Defective Leukocyte Adhesion and Chemotaxis Contributes to Combined Immunodeficiency in Humans with Autosomal Recessive MST1 Deficiency

Tarana Singh Dang et al. J Clin Immunol. 2016 Feb.

Erratum in

Abstract

Purpose: To investigate the clinical and functional aspects of MST1 (STK4) deficiency in a profoundly CD4-lymphopenic kindred with a novel homozygous nonsense mutation in STK4. Although recent studies have described the cellular effects of murine Mst1 deficiency, the phenotype of MST1-deficient human lymphocytes has yet to be fully explored. Patient lymphocytes were therefore investigated in the context of current knowledge of murine Mst1 deficiency.

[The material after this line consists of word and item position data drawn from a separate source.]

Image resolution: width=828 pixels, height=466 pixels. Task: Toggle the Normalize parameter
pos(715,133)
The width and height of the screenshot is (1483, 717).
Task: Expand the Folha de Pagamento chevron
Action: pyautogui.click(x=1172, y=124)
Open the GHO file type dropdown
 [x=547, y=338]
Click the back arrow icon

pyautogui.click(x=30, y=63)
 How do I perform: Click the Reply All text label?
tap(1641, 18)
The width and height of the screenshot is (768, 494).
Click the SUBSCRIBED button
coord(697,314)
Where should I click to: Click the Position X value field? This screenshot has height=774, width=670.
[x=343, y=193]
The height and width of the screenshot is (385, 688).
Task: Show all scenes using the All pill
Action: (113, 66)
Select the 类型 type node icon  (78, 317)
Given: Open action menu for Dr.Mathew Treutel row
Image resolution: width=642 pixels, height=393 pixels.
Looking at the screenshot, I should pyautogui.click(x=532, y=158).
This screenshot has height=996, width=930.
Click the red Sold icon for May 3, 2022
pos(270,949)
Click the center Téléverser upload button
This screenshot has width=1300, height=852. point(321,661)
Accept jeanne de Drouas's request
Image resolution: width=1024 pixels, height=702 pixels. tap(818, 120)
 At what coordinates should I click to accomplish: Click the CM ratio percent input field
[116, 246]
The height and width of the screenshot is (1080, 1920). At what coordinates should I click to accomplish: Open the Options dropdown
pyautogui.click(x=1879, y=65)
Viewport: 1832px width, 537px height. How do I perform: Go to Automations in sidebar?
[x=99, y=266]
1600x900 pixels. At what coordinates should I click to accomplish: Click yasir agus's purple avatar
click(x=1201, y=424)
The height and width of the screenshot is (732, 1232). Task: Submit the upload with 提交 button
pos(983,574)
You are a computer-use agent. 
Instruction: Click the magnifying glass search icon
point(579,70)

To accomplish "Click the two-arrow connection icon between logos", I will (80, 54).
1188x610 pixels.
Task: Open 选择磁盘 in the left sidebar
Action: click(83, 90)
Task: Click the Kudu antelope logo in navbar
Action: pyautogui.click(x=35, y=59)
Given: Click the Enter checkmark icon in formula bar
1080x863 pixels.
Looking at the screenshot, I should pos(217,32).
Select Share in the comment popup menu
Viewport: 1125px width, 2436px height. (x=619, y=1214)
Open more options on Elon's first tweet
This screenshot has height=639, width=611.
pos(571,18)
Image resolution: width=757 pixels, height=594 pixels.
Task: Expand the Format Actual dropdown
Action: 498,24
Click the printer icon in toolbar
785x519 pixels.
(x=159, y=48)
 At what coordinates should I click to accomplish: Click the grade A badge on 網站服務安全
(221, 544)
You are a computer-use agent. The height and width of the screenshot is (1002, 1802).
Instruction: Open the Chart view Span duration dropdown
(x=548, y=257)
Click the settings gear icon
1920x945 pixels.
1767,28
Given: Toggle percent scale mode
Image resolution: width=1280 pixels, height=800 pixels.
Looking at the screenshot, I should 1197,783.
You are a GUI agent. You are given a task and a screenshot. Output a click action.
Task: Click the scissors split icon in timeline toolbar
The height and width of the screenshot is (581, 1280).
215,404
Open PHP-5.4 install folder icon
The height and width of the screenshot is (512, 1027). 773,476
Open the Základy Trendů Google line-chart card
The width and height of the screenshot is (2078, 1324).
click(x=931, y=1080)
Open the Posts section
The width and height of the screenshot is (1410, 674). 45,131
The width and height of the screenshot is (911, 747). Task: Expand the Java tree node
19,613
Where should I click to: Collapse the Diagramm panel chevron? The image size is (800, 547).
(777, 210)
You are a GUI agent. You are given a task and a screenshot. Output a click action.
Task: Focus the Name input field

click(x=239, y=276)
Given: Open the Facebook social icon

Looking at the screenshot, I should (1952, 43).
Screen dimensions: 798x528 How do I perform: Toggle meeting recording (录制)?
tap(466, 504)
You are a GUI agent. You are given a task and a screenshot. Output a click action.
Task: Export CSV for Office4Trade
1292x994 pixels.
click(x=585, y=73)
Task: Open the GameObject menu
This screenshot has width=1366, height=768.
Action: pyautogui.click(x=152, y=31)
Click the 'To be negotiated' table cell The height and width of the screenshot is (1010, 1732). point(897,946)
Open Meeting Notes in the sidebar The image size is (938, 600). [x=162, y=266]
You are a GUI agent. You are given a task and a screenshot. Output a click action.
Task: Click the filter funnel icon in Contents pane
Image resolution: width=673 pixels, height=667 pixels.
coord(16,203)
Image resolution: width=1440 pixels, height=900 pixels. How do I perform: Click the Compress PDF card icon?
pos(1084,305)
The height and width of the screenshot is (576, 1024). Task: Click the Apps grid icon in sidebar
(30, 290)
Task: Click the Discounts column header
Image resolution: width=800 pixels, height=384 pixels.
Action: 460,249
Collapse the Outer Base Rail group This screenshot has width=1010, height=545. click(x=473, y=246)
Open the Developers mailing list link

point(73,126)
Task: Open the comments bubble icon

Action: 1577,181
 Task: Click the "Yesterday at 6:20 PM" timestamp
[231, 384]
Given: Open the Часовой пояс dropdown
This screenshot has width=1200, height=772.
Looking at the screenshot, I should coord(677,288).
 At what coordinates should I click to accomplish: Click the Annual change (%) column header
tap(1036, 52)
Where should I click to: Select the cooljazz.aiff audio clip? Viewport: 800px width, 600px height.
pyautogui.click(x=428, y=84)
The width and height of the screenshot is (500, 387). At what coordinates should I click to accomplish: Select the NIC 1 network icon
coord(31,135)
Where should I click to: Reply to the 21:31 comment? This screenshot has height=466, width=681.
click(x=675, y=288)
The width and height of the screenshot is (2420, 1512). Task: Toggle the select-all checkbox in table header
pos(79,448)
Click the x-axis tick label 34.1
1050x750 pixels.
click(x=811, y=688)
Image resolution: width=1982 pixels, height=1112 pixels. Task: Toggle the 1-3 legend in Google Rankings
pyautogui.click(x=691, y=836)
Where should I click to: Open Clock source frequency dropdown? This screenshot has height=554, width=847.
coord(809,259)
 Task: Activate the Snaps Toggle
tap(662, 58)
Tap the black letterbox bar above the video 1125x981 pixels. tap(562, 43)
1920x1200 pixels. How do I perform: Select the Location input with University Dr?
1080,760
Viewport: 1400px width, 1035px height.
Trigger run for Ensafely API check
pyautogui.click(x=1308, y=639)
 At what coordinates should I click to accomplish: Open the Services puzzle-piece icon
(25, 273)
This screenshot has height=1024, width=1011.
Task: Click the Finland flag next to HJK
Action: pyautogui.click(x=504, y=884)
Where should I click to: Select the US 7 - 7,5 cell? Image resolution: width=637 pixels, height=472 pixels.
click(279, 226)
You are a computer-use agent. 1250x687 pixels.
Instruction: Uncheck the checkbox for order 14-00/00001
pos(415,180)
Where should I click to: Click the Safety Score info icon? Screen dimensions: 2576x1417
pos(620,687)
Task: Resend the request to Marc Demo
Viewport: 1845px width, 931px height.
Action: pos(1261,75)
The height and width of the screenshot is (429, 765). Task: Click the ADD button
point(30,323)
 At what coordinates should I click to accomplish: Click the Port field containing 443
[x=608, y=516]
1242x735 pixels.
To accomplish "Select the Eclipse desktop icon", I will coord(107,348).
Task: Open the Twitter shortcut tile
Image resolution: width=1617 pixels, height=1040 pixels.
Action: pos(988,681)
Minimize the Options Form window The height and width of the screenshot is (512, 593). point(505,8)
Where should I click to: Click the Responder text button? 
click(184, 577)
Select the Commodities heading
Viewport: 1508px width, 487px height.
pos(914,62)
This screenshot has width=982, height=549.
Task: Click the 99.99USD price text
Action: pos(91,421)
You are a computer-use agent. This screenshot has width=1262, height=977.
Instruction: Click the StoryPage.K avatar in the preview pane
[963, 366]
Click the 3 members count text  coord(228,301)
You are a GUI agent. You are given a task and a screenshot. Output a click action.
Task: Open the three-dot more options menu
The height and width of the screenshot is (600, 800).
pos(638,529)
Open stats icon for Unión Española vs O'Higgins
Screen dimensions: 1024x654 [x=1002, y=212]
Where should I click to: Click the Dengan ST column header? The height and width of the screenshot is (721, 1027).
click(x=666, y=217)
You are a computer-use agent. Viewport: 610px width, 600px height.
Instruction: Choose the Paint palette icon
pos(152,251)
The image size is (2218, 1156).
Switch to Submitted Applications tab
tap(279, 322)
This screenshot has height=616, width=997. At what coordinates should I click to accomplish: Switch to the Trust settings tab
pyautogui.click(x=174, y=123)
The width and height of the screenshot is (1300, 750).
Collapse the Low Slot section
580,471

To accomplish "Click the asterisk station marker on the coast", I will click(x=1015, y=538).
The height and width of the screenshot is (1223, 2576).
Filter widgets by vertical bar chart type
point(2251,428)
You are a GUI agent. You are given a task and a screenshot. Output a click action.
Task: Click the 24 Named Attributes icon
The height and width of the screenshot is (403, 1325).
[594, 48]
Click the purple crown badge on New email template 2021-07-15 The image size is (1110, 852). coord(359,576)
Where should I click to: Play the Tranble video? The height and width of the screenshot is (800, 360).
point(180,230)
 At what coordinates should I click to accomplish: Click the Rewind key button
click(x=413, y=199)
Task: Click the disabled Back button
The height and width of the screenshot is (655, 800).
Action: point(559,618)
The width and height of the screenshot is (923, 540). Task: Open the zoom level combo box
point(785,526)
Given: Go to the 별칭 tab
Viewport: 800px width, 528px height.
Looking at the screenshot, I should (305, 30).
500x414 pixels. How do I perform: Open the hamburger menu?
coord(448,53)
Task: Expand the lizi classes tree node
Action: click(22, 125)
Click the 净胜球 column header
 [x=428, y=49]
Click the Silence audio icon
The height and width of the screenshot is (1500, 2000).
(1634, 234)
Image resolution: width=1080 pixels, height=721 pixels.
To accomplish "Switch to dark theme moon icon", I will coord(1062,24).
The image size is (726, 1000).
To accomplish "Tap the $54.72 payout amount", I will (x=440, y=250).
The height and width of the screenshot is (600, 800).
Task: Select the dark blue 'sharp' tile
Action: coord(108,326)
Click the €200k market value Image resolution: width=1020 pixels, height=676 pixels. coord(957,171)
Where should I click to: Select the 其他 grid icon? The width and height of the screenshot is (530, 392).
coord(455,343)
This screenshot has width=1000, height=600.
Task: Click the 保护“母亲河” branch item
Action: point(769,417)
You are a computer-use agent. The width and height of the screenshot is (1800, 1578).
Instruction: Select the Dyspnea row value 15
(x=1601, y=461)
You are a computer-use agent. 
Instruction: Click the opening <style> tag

Methods: Genetic etiology was identified by whole exome sequencing of genomic DNA from two siblings, combined with linkage analysis in the wider family. MST1 protein expression was assessed by immunoblotting. The ability of patient lymphocytes to adhere to ICAM-1 under flow conditions was measured, and transwell assays were used to assess chemotaxis. Chemokine receptor expression was examined by flow cytometry and receptor signalling by immunoblotting.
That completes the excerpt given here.